As she passed the Chateau,
she saw Mrs. Clephane and Harleston coming out; a bit farther on they
shot by in a spanking car.
She drew back to avoid recognition; but they were too much occupied with
each other, she observed, even to notice the occupant of the humble but
high-priced taxi. At Scott Circle their car swung westward and
disappeared down Massachusetts Avenue; she turned eastward, toward
tomorrow's rising sun, Union Station, and the rendezvous--with hate in
her heart for the woman who had displaced her, and a firm resolve to
square accounts at the first opportunity. Mrs. Clephane might be
innocent, likely was innocent of any intention to come between Harleston
and her, but that did not relieve Mrs. Clephane from punishment, nor
herself from the chagrin of defeat and the sorrow of blasted hopes.

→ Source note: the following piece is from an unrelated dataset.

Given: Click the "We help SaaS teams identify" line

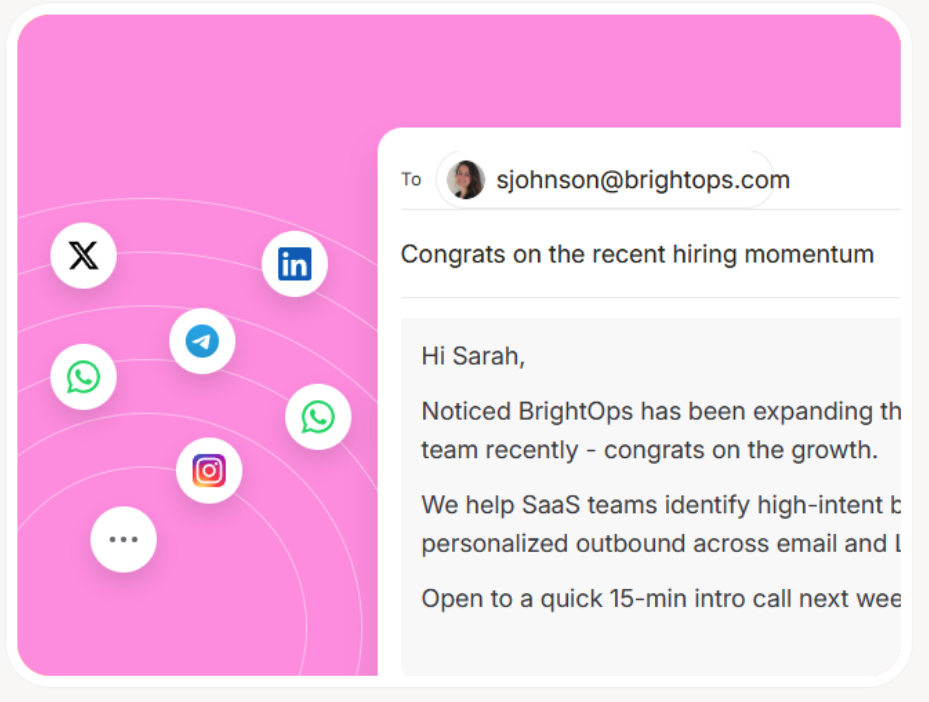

The
balance was against her; and, be it man or woman, she always tried to
balance up promptly and a little more--when the balancing did not
interfere with the business on which she was employed. Madeline
Spencer, for one of her sort, was exceptional in this: she always kept
faith with the hand that paid her.
At Union Station she dismissed the taxi and walked briskly to the huge
waiting-room. There she dropped the briskness, and went leisurely down
its long length to the drug stand, where she bought a few stamps and
then passed out through the middle aisle to the train shed, inquiring on
the way of an attendant the time of the next express from Baltimore.